19日に開幕予定だった「第92回選抜高校野球大会」の中止が11日に発表された。MBSで予定していたセンバツ中継およびセンバツ情報番組『みんなの甲子園』の放送もおこなわないことになり、 野球解説者/学生野球指導者で、同番組のMCを務める赤星憲広氏が心境を語った。

──野球人として、また学生野球指導者として、今回の中止を聞いたときの率直な感想は?

甲子園の切符を掴んだ32校の選手たちからすると、正直「なんでなんだ」という感情だと思うんですよね。しかし逆にもし開催されるとなっていた場合は、相当な覚悟も必要だったと思うことも事実。コロナ問題で体調面も気にしなければいけないし、世論が気になりプレイだけに集中できないというリスクもある。そういう意味で、開催された場合、選手たちのメンタル的な部分がどこまで耐えられるのか…。

今回出られなくなってしまった選手の悔しい気持ちを考えると、「やった方が良かったのか」「やらなかった方が良かったのか」というのは、今は正直何とも言えないと思う。高野連の人たちも苦渋の決断だったと思う。

過去開催の『選抜高校野球大会』の様子

──ご自身も2度のセンバツ出場を経験。ここまで頑張って練習して出場を勝ち取って、夢の舞台でのプレイができなくなるという選手の気持ちはどれほどのものでしょうか?

選手たちには、甲子園でのプレイで「何か」を経験して、今後の野球人生に活かして欲しいなというのが、野球人としての僕の想いだった。これが経験できないというのは彼らにとって大きなことだとは思うが、もし大会がおこなわれたときに、まだ大人になっていない年頃の高校生が、開催することでバッシングを浴びたりいろんな事を言われるなどの可能性を考えると、どっちの方が影響が大きいのか正直考える。

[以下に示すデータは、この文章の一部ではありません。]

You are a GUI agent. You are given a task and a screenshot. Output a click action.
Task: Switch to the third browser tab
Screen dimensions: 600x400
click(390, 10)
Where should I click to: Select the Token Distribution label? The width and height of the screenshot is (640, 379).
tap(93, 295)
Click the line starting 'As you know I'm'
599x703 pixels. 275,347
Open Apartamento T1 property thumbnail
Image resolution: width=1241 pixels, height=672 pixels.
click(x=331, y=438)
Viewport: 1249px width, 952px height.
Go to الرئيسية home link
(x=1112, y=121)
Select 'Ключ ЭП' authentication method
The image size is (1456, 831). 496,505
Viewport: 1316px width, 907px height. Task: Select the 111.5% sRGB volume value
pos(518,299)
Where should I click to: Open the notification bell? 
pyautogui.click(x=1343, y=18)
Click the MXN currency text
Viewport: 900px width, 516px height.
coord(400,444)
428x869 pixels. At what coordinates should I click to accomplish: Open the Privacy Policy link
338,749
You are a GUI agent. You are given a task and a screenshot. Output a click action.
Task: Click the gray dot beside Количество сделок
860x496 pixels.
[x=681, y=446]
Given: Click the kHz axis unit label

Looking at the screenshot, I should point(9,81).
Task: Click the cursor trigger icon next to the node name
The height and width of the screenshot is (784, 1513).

ただ、こういう中止という結果になったことによって選手たちには悔いは残るとは思う。うーん、やっぱりやりたかったでしょうね、選手は…。

──学生野球指導者として、選手・関係者・保護者らにメッセージを。

僕は今回の件で、「中止になりました」だけで終わらせてはいけないと考えている。それだけではあまりに選手が可哀想すぎる。もう1回センバツをする、というのは期間的に難しいと思うので、なにか選手の心を救ってあげる新たな「埋め合わせ」を考えて欲しい。

例えば、「夏の大会の出場校を増やす」。センバツの切符を掴んでいた学校も含めて夏の大会をおこなうという案も考えられる。夏の地区予選は通常通りおこない、もしセンバツ出場予定だった高校が優勝したらそのまま、そうでなければ優勝校とセンバツ出場予定校の両方を代表として出場させる。結果出場校が70校や80校となって運営が大変だろうけど、「大変な年」だからこそ「大変な事」を検討すればいいと思う。「特別大会」にすればいい、「特別な年」だからこそ、そう思う。

赤星氏は指導者として、中止になった学生のメンタルケアをとても重要視しており、そのための具体的な持論を展開した。